Switch every "Instruction" in the lines below to "Goal" and reproduce them with everything else left the same.
- - - - - - -
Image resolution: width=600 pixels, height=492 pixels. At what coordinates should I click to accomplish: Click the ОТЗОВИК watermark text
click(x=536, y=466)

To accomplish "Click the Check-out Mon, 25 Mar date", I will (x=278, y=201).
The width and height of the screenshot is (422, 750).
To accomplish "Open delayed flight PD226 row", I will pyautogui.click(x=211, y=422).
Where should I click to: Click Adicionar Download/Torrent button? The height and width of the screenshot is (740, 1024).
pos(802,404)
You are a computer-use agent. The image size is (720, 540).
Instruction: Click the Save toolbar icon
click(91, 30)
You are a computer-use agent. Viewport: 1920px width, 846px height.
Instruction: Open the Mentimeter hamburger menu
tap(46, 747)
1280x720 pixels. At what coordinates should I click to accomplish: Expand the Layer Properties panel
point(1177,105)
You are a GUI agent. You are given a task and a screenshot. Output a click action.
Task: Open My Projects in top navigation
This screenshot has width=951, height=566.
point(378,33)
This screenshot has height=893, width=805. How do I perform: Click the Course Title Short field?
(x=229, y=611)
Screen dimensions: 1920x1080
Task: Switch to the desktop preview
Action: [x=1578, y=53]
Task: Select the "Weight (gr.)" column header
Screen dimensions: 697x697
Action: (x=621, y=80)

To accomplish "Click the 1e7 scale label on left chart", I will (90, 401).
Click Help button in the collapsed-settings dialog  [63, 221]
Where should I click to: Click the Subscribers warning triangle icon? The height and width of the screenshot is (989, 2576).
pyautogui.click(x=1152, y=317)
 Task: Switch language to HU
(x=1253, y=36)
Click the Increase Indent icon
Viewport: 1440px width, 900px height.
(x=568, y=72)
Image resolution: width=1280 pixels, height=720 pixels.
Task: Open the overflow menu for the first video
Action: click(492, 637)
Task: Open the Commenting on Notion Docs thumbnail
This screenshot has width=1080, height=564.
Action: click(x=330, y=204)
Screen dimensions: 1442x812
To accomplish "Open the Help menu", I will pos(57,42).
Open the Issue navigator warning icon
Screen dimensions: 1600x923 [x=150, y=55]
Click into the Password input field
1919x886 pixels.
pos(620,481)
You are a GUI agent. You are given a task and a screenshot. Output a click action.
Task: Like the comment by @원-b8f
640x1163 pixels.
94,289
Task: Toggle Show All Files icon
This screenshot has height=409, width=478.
- - - - - - -
* _Solution to this problem_
Image resolution: width=600 pixels, height=492 pixels. At what coordinates should I click to accomplish: Click the ОТЗОВИК watermark text
click(x=536, y=466)

To accomplish "Click the Check-out Mon, 25 Mar date", I will (x=278, y=201).
The width and height of the screenshot is (422, 750).
To accomplish "Open delayed flight PD226 row", I will pyautogui.click(x=211, y=422).
Where should I click to: Click Adicionar Download/Torrent button? The height and width of the screenshot is (740, 1024).
pos(802,404)
You are a computer-use agent. The image size is (720, 540).
Goal: Click the Save toolbar icon
click(91, 30)
You are a computer-use agent. Viewport: 1920px width, 846px height.
Goal: Open the Mentimeter hamburger menu
tap(46, 747)
1280x720 pixels. At what coordinates should I click to accomplish: Expand the Layer Properties panel
point(1177,105)
You are a GUI agent. You are given a task and a screenshot. Output a click action.
Task: Open My Projects in top navigation
This screenshot has width=951, height=566.
point(378,33)
This screenshot has height=893, width=805. How do I perform: Click the Course Title Short field?
(x=229, y=611)
Screen dimensions: 1920x1080
Task: Switch to the desktop preview
Action: [x=1578, y=53]
Task: Select the "Weight (gr.)" column header
Screen dimensions: 697x697
Action: (x=621, y=80)

To accomplish "Click the 1e7 scale label on left chart", I will (90, 401).
Click Help button in the collapsed-settings dialog  [63, 221]
Where should I click to: Click the Subscribers warning triangle icon? The height and width of the screenshot is (989, 2576).
pyautogui.click(x=1152, y=317)
 Task: Switch language to HU
(x=1253, y=36)
Click the Increase Indent icon
Viewport: 1440px width, 900px height.
(x=568, y=72)
Image resolution: width=1280 pixels, height=720 pixels.
Task: Open the overflow menu for the first video
Action: click(492, 637)
Task: Open the Commenting on Notion Docs thumbnail
This screenshot has width=1080, height=564.
Action: click(x=330, y=204)
Screen dimensions: 1442x812
To accomplish "Open the Help menu", I will pos(57,42).
Open the Issue navigator warning icon
Screen dimensions: 1600x923 [x=150, y=55]
Click into the Password input field
1919x886 pixels.
pos(620,481)
You are a GUI agent. You are given a task and a screenshot. Output a click action.
Task: Like the comment by @원-b8f
640x1163 pixels.
94,289
Task: Toggle Show All Files icon
This screenshot has height=409, width=478.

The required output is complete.